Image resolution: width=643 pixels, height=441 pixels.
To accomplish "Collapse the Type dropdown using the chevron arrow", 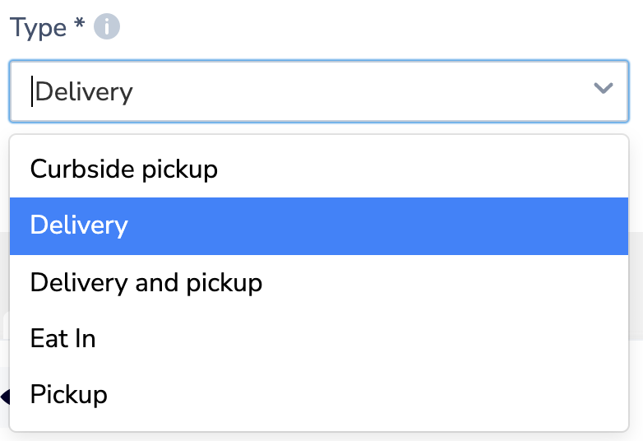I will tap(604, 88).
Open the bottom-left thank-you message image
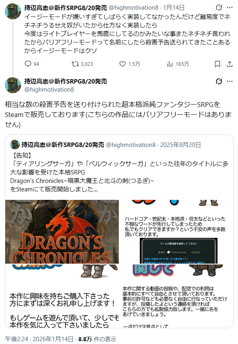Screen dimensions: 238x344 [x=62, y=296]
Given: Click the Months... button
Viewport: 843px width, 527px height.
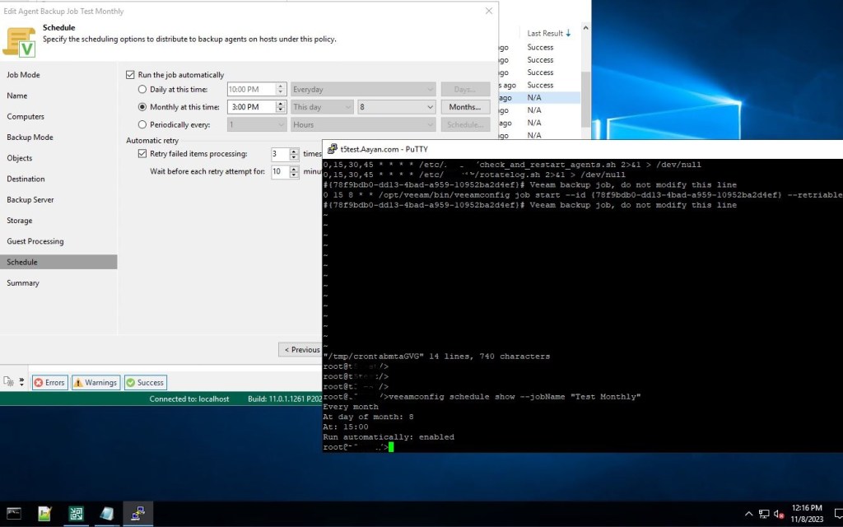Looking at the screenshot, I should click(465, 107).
--
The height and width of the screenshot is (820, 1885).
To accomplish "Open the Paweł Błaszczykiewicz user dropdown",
...
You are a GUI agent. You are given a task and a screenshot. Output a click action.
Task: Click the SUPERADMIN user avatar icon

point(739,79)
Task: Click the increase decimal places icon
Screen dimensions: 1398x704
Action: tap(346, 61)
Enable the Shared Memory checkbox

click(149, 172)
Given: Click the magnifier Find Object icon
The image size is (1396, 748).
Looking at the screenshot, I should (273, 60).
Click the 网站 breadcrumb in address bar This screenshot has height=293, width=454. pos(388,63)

WHAT YOU SHOULD DO: Using the records above, write out exactly the lines between the one holding "Screen dimensions: 1398x704" and the one holding "Click the 网站", inclusive; leave everything else out.

TASK RESPONSE:
Screen dimensions: 1398x704
Action: tap(346, 61)
Enable the Shared Memory checkbox

click(149, 172)
Given: Click the magnifier Find Object icon
The image size is (1396, 748).
Looking at the screenshot, I should (273, 60).
Click the 网站 breadcrumb in address bar This screenshot has height=293, width=454. pos(388,63)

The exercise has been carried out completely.